夜、海辺の街灯がぼんやり照らす水面の下で、静かに生きものの顔ぶれが変わっていた——北海道大学のチームが、そんな研究を発表しました。夜間の人工照明が、岩などにくっついて動けない海の生きものたち(付着生物群集)の構成を変えていた、というのです。しかも、まぶしいサーチライトではなく、街灯ほどの明るさで、です。
まず土台になるのが、海を生態系というつながりのシステムとして見る視点です。生態系は、生きものと環境が互いに支え合う網の目でできています。だから「夜の暗さ」という一本の糸を人間が引っぱると、その振動は網全体に伝わる。光そのものが直接なにかを壊すというより、光を手がかりに暮らす生きもののリズムがずれ、その連鎖が群集の形を変えていく——動けない生きものたちですら、環境の変化からは逃げられません。
この研究のいちばん面白いところは、影響が一定ではなかったことです。24週間の観察で、初めのうちは生物量が増えて多様性が下がり、途中からその向きが逆転しました。ここに、影響を語るときの落とし穴がひそんでいます。もし実験を初期で打ち切っていたら「人工光で生きものが増えた」、中期で打ち切っていたら「減った」と、正反対の結論を出せてしまう。システムは、つつかれてから時間をかけて、行きつ戻りつしながら応答するのです(システムとして見る)という見方が、ここで効いてきます。

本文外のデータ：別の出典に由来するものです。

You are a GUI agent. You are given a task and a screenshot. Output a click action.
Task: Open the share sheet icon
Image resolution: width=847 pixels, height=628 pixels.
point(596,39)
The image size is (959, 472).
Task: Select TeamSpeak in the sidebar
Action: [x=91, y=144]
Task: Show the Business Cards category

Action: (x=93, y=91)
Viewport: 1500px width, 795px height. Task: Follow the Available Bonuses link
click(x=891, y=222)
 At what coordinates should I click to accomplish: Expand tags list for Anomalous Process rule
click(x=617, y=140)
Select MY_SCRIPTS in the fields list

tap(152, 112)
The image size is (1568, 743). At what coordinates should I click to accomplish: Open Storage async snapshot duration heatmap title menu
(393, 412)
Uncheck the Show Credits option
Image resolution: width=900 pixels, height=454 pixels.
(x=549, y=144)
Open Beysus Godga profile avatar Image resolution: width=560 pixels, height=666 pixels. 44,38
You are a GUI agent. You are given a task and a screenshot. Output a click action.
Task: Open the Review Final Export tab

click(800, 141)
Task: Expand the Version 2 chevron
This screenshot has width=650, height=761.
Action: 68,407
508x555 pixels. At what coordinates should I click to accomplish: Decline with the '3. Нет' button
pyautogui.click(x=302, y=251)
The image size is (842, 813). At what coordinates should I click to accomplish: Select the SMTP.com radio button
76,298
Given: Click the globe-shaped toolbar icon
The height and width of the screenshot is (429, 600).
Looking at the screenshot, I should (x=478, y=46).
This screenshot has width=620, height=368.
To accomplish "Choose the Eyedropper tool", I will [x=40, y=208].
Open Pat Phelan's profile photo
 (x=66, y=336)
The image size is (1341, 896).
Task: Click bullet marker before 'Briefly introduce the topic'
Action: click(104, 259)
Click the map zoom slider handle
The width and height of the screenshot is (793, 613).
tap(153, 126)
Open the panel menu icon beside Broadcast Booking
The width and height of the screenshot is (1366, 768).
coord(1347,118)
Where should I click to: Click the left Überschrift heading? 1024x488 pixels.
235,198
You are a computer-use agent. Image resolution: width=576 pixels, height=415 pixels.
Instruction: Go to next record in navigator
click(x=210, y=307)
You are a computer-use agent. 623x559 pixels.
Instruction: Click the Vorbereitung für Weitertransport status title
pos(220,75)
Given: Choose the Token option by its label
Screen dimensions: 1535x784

そして、街灯レベルでも起きたという点が、環境倫理の問いを静かに突きつけます。私たちが「便利で安全」と思って灯しているありふれた明かりが、自分たちの見ていない場所に、見えにくいコストを落としているかもしれない。悪意も派手な破壊もない、日常の光。だからこそ気づきにくいコストです。
持ち帰れる読み方はこうです。「〇〇は生態系に良い/悪い」という見出しに出会ったら、その影響が「いつ・どの物差しで」測られたものかを確かめる。同じ介入でも、測る時点や指標を変えれば評価はひっくり返る。今日の夜の光の話は、環境や健康の「影響ニュース」全般に効く、静かな注意書きなのです。